Побродив в переулках, он вернулся на двор к Нурееву. Там, под навесом, ужинали работники. Аттила возвышался между ними и что-то громко рассказывал. Увидав хозяина, все примолкли. Рамееву жаль было стеснять их, но он остался на дворе, сел на бревна. Нечем, решительно нечем было занять себя!..
На приисках он бывал редко. Прежде все дела вела мать (отец умер, едва успев купить прииски) — Хадиджа (так, кажется, звали и мудрую жену пророка), она сама скакала в повозках, ночевала в поселках, в пух и прах разносила нерадивых мастеров, назначала инженеров. Ее побаивались, но, как всякий деятельный человек, она вызывала нелицемерное уважение. Затем руководство передала она старшему сыну, Шакиру, точнее, оба сына стали равноправными владельцами, но огромное общее это хозяйство приводилось в движение единственно Шакиром. Рамеев не хотел принимать участия в делах и был доволен, даже счастлив таким положением вещей, потому что видел: его мечты и принципы наконец-то осуществляются в действительности.
Еще в юности, во время учебы за границей, он положил себе: иметь капитал, чтобы не зависеть потом ни от политики, ни от конъюнктуры, не знать житейской нужды и, следовательно, не торговать творчеством. И не торговал, слава богу! Писал то, о чем пела душа. Он мечтал и верил в идеальный для себя путь — в своих творениях повторять жизнь, следуя лишь своим представлениям о ней. И никакого грубого, прямого — пусть хотя бы и точного — ее воспроизведения! И совсем уж противны были ему риторичность и дидактика, которыми полна была литература его соплеменников. Просветительские мотивы, быть может, полезны людским массам, однако ничуть не полезны литературе.
О, горестным был бы эпос об этих годах российской жизни, если рисовать его с точностью! Но и в его перевоссозданиях жизнь рисовалась печальной, тем более печальной, что приметы ее и оттенки были оттенками тончайшей материя — души и сердца.

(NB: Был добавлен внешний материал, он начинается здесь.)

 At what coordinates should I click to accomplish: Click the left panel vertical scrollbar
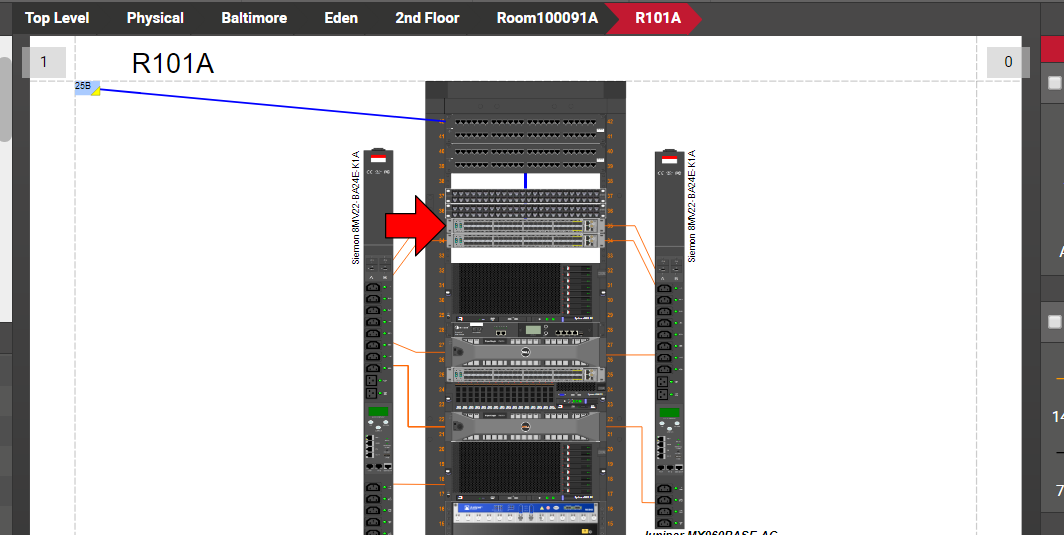point(5,100)
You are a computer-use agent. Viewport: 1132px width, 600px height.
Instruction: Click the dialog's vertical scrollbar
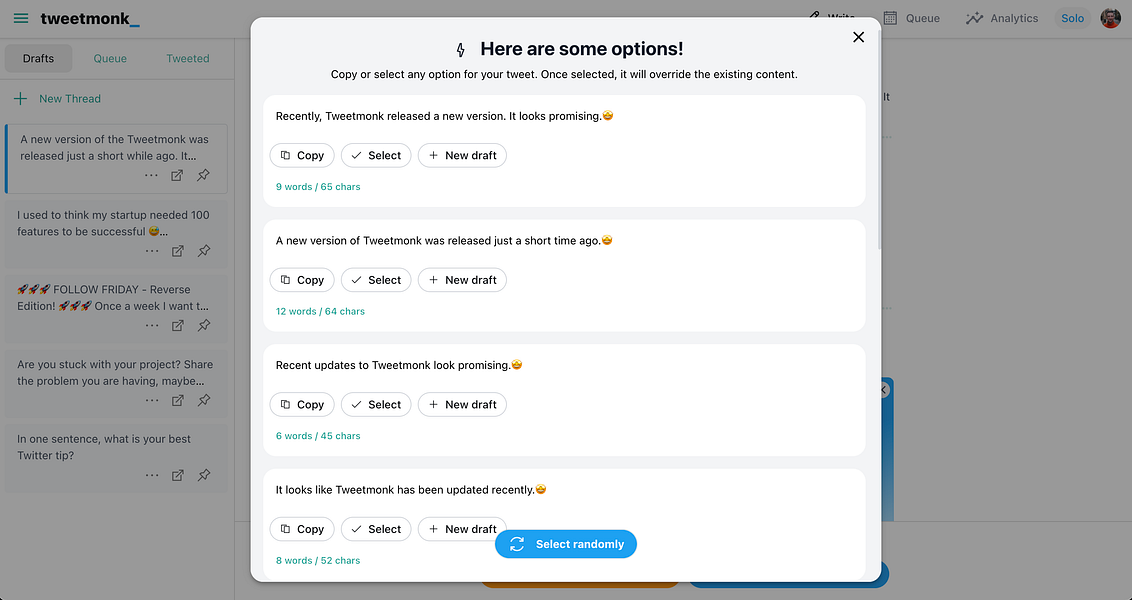coord(878,140)
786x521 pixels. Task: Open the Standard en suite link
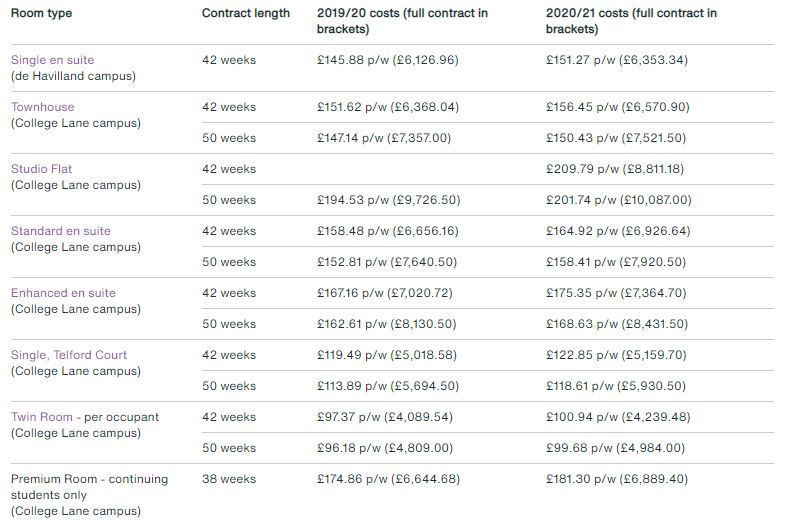click(x=61, y=231)
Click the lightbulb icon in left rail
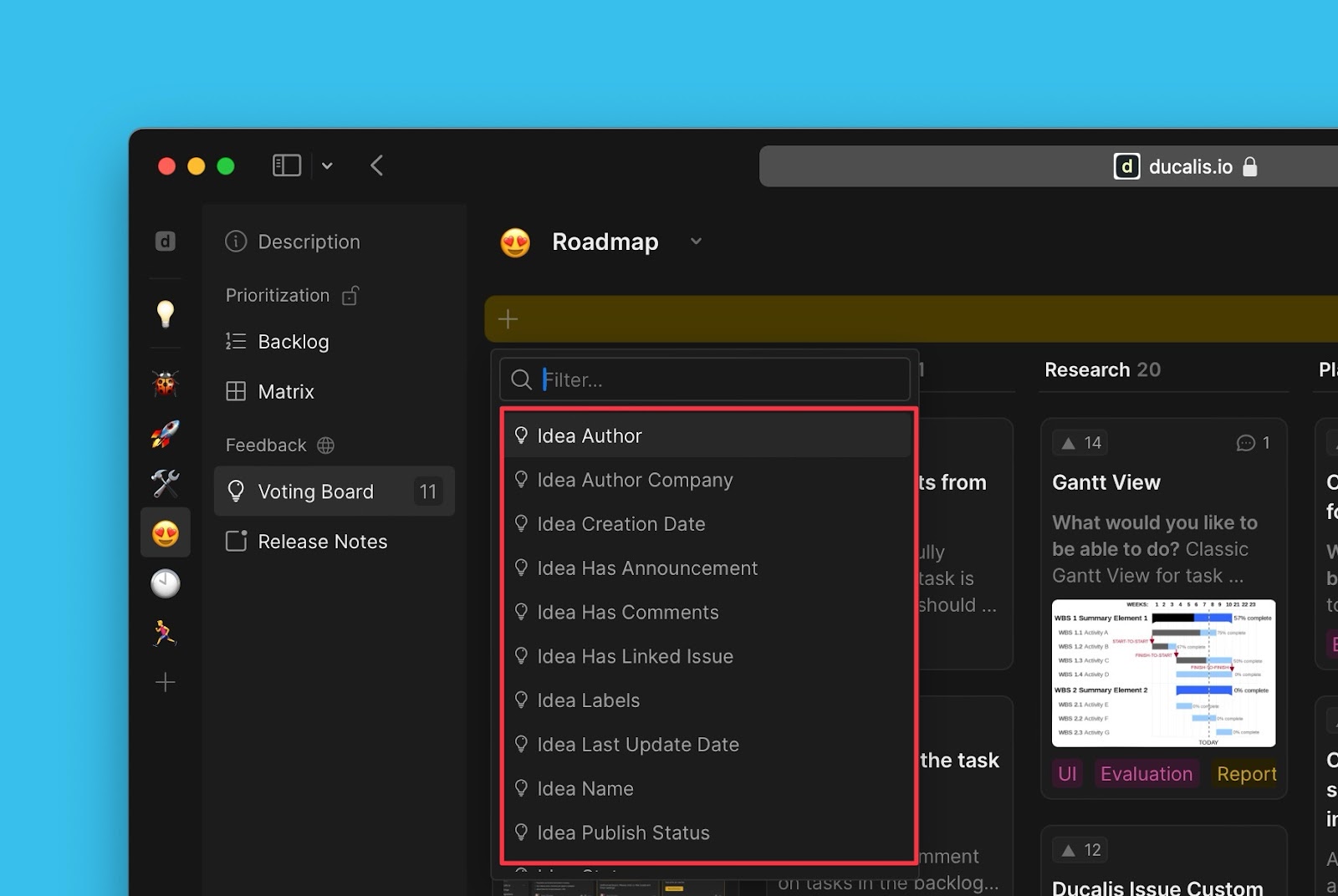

Теперь, отдавая должное капиталу, он слегка презирал его. Точнее, презирал прежние свои взгляды. Реформистские его надежды никак почти не оправдывались: система образования, как прежде, ортодоксальна, печать под цензурой, а политическая власть как была, так и остается в руках помещиков, не понимающих духа и потребностей времени. Прежде-то он верил: если иметь капитал, да не просто редким счастливчикам, а целому сословию нации, многих бед можно было бы избежать. Но вот купцы ворочают миллионами, входят в силу промышленники, вот сам он прочно стоит на ногах, издает крупнейшую из мусульманских газету… а беды все те же! И душа уже не поет, а стонет. Но, собственно, почему она должна петь, а не стонать? Может быть, стон-то как раз и есть поэзия? Но красота женщины, природы, красота взаимного общения людей, взаимной помощи?..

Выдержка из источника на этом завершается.